February 22, 2012, Ottawa, ON – Canadians overwhelmingly depend on the convenience and savings of private automobiles. Despite this, policymakers are constantly solicited to use public policy to reduce private vehicle use and increase use of public transit as a means to reduce transportation-related greenhouse gas (GHG) emissions. Thus both the costs and benefits to Canadians of discouraging private vehicle use must be considered in arriving at sensible policy choices.

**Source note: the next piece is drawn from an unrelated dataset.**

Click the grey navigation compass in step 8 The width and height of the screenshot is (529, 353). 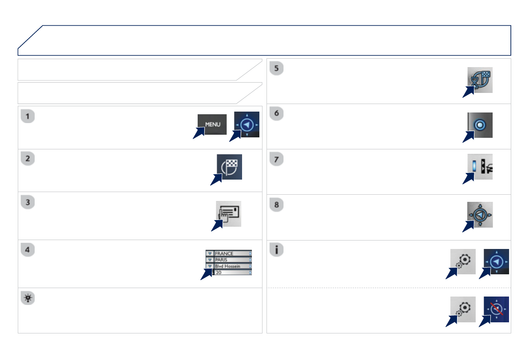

In a new study released today by the Macdonald-Laurier Institute, The High Price of Low Emissions: Benefits and Costs of GHG Abatement in the Transportation Sector, Professor Ross McKitrick examines how much transportation contributes to total GHG emissions in Canada, how costly it would be to shift motorists to mass transit, and how raising the cost of gasoline (through a carbon tax) would affect GHG emissions. The study points strongly to the conclusion that the potential social costs of trying to engineer a large change in Canadians’ transport choices likely outweigh any potential benefits.

One of McKitrick’s more telling analyses was calculating the price Canadians would need to be charged for gasoline in order to reduce GHG emissions from motor vehicles by 30 percent in the short term. McKitrick estimated that in the short-run it would require a gasoline tax of $2.30 per litre, which represents a carbon tax of $975 per tonne. This is totally disproportionate to the actual cost to Canadians of CO2: most research indicates that cost to be around $25 per tonne.

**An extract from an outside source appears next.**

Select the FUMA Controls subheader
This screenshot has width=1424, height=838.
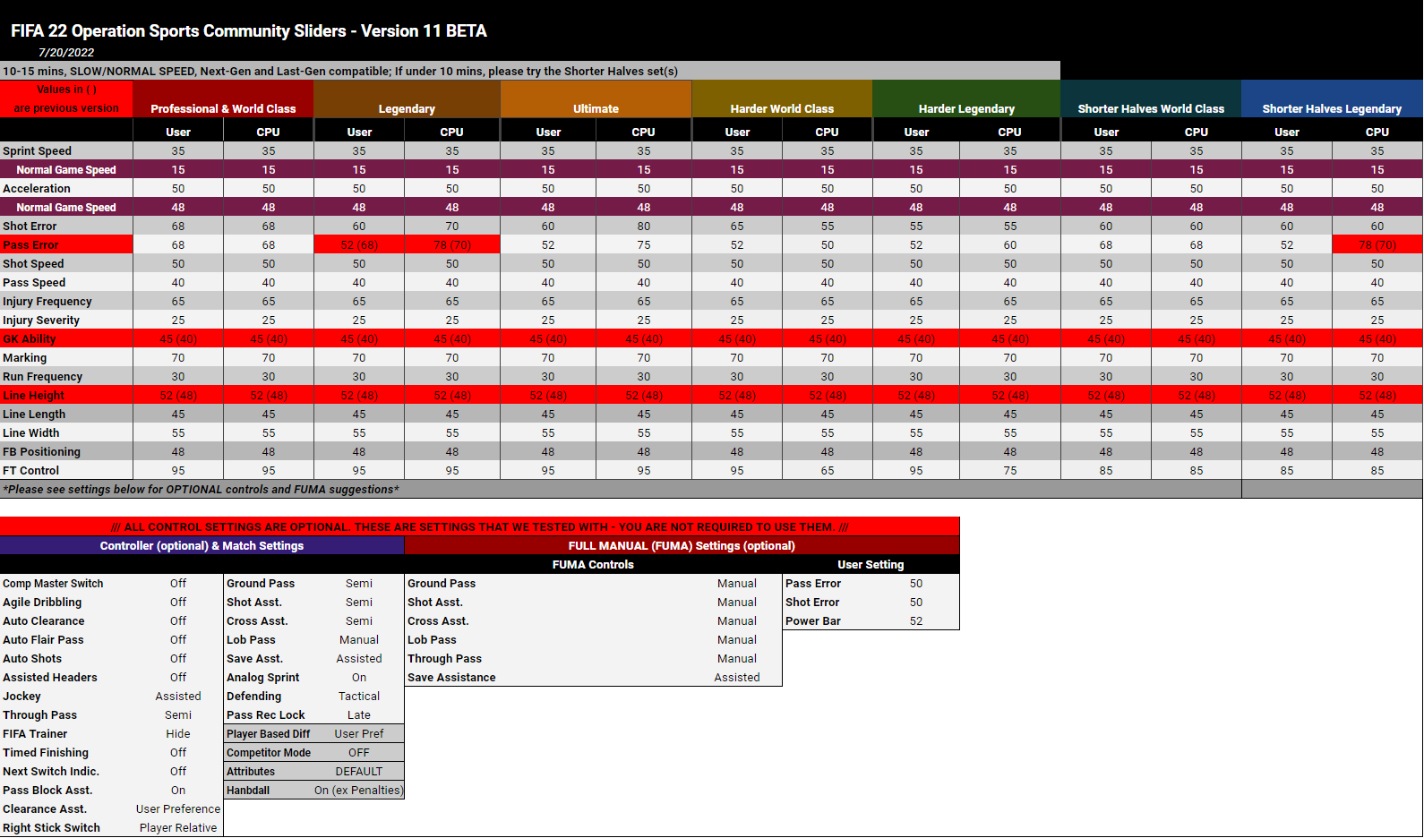coord(593,565)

McKitrick extends this analysis to examine the total benefits from such a tax compared to the total costs. He concludes that Canadians would lose $9.6 billion, even after accounting for environmental benefits, if such a tax were put in place.

Higher gasoline taxes do not produce all their effects immediately. They affect, for example, the kind of vehicles people choose to buy, but they make such decisions relatively infrequently. McKitrick therefore also calculated the level at which the tax would have to be set to achieve the same reduction over a longer period of time. McKitrick estimates that in this case a 30 percent reduction in motor vehicle emissions would require a $195 per tonne carbon tax, representing about 46 cents per litre. The overall loss to Canadians from such a tax would be reduced, but still substantial at $2.9 billion annually.

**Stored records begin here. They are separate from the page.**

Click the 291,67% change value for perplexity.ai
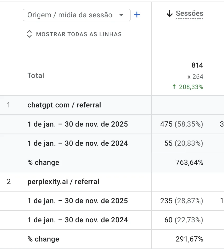Screen dimensions: 224x249 188,239
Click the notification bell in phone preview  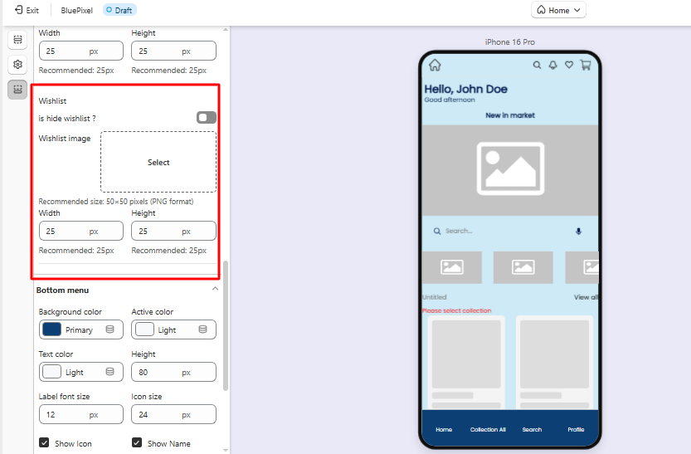pyautogui.click(x=552, y=65)
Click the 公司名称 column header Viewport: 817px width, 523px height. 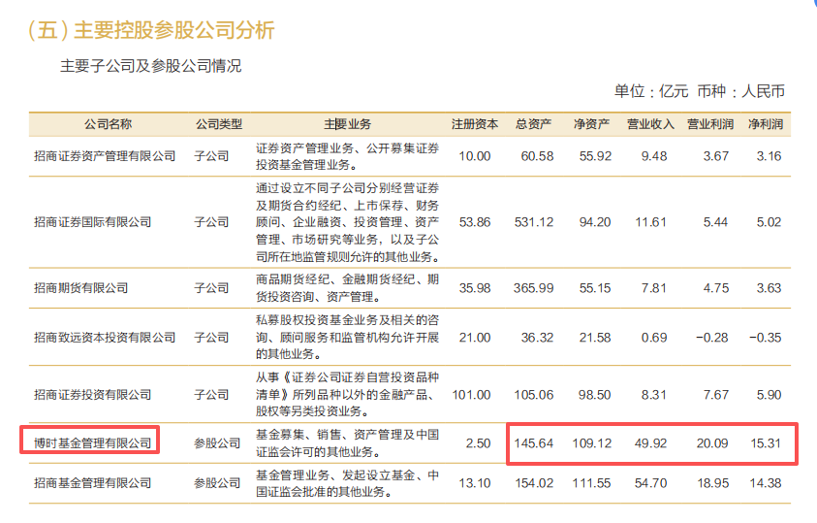point(108,124)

Interestingly, McKitrick also examined alternative mechanisms to a carbon tax, such as cap-and-trade and other regulatory measures to achieve the same result. McKitrick concluded that these alternatives would cost each Canadian household roughly $1,600 per year after accounting for the environmental benefits.

Moreover, he adds that the cost of transit is not the main reason people prefer cars: convenience and time savings matter more. Improvements in transit service (such as introducing light rail within cities) might benefit existing transit users, but would be unlikely to generate large switches away from private vehicle use. Likewise, increasing the cost of parking and road usage might prompt greater interest in mass transit, but survey evidence indicates that such changes would still be relatively small.

McKitrick concludes, “Since the use of cars does not significantly change in response to making cars more expensive to drive or to improvements to transit, policymakers must therefore be careful not to assume GHG abatement provides a rationale for transportation policy decisions that would otherwise fail an ordinary cost-benefit test. In other words, bad policy ideas do not become good policy ideas just because they slightly reduce GHG emissions.”

Ross McKitrick is a Professor of Economics at the University of Guelph where he specializes in environmental economics. He is author of The High Price of Low Emissions: Benefits and Costs of GHG Abatement in the Transportation Sector released by the Macdonald-Laurier Institute.